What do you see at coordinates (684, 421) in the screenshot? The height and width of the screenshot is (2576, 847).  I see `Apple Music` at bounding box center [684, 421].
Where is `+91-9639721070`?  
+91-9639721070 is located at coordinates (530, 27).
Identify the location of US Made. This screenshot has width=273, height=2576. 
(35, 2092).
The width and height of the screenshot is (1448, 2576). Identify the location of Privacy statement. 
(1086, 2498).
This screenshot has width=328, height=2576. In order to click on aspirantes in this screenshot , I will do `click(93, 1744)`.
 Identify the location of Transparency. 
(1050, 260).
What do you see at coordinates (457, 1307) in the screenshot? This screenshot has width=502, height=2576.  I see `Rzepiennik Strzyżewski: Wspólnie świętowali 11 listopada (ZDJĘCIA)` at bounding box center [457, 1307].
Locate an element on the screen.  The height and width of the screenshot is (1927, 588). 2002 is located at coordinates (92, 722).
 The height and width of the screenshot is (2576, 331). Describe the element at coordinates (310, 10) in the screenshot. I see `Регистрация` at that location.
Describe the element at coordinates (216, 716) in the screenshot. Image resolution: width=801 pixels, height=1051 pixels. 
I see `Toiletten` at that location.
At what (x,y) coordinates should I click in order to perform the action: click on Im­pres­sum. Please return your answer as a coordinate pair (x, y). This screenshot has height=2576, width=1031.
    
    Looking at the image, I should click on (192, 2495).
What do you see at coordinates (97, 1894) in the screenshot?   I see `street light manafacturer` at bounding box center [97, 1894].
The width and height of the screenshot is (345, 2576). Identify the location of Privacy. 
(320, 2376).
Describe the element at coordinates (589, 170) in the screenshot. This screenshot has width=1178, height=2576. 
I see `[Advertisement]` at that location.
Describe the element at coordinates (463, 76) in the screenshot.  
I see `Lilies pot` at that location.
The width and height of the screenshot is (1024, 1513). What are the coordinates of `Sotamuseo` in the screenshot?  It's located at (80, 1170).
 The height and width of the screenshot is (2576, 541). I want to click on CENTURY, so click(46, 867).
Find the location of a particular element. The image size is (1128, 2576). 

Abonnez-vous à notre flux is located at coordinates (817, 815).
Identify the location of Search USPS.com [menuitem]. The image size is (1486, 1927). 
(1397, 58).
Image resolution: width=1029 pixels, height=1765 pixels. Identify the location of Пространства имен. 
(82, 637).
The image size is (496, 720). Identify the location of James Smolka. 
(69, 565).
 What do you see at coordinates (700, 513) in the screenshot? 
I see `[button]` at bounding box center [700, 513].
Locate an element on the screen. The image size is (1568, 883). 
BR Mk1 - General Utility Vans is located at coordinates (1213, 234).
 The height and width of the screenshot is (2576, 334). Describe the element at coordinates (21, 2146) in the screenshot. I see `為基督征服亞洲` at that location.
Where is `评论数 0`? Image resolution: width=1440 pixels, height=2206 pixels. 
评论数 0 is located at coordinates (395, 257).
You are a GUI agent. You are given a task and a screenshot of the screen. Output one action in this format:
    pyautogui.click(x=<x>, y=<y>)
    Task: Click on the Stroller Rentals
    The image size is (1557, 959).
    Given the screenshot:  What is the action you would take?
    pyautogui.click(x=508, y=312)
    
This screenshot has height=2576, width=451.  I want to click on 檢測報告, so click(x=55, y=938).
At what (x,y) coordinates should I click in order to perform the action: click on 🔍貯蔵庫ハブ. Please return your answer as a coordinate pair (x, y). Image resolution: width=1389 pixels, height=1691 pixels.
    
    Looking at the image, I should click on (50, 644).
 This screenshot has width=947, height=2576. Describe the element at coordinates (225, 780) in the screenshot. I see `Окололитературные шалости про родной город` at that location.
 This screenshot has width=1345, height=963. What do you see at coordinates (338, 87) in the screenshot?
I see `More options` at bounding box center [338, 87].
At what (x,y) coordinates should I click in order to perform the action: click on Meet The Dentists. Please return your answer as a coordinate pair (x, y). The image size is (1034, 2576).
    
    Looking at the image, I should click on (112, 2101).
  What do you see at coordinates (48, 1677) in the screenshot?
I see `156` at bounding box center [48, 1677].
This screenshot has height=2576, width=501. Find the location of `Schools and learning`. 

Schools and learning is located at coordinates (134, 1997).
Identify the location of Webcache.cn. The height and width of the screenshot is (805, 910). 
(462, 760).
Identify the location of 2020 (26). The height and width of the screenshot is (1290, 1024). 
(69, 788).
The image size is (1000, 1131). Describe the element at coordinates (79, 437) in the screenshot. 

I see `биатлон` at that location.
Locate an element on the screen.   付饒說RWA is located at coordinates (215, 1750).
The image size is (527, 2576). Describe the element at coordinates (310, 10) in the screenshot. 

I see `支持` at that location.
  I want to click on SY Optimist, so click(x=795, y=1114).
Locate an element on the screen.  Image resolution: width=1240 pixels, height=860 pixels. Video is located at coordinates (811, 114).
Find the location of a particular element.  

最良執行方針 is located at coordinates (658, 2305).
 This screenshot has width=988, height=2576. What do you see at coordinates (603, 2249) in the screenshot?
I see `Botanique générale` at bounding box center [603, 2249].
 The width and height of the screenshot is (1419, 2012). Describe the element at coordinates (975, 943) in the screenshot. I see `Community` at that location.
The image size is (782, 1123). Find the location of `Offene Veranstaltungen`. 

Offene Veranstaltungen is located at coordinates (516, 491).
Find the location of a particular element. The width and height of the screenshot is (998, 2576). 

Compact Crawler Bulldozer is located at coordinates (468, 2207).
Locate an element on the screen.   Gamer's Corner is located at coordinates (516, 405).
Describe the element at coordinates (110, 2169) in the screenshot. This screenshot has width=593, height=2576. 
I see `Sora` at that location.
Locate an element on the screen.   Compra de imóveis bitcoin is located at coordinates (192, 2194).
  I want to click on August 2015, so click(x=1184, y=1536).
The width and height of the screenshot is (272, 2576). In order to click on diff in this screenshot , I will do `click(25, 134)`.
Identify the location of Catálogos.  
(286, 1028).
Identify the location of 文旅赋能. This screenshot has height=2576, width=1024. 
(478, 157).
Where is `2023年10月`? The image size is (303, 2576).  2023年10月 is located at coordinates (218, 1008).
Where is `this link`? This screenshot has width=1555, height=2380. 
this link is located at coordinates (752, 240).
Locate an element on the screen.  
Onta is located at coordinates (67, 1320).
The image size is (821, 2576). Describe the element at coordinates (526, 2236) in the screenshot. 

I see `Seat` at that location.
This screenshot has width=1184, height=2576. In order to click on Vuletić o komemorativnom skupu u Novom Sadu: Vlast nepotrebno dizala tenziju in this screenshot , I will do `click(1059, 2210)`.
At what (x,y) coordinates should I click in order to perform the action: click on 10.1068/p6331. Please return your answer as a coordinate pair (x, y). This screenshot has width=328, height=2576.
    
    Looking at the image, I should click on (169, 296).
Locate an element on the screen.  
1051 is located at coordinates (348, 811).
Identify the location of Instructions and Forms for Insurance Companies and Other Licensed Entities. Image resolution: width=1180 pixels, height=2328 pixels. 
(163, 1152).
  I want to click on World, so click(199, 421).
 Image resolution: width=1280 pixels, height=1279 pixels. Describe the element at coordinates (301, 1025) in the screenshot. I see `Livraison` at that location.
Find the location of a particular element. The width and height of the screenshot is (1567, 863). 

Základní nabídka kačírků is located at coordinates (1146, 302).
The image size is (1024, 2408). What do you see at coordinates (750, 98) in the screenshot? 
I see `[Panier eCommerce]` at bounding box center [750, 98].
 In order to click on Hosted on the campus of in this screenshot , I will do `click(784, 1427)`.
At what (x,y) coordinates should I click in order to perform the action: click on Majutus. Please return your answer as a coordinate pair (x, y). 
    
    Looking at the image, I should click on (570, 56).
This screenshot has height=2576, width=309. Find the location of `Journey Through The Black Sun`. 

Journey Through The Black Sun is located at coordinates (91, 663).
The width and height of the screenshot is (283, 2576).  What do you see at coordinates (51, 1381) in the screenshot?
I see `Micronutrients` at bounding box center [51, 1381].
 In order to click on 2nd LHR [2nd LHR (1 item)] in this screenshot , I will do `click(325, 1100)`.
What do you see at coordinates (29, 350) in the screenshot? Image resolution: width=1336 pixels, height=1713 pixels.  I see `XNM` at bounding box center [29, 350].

What needs to be done:
Copy out everything in the listing above, from the line containing "pixels, height=2206 pixels." down to the line containing "评论数 0 is located at coordinates (395, 257).", with no changes.

Answer for the task:
Where is `评论数 0`? Image resolution: width=1440 pixels, height=2206 pixels. 
评论数 0 is located at coordinates (395, 257).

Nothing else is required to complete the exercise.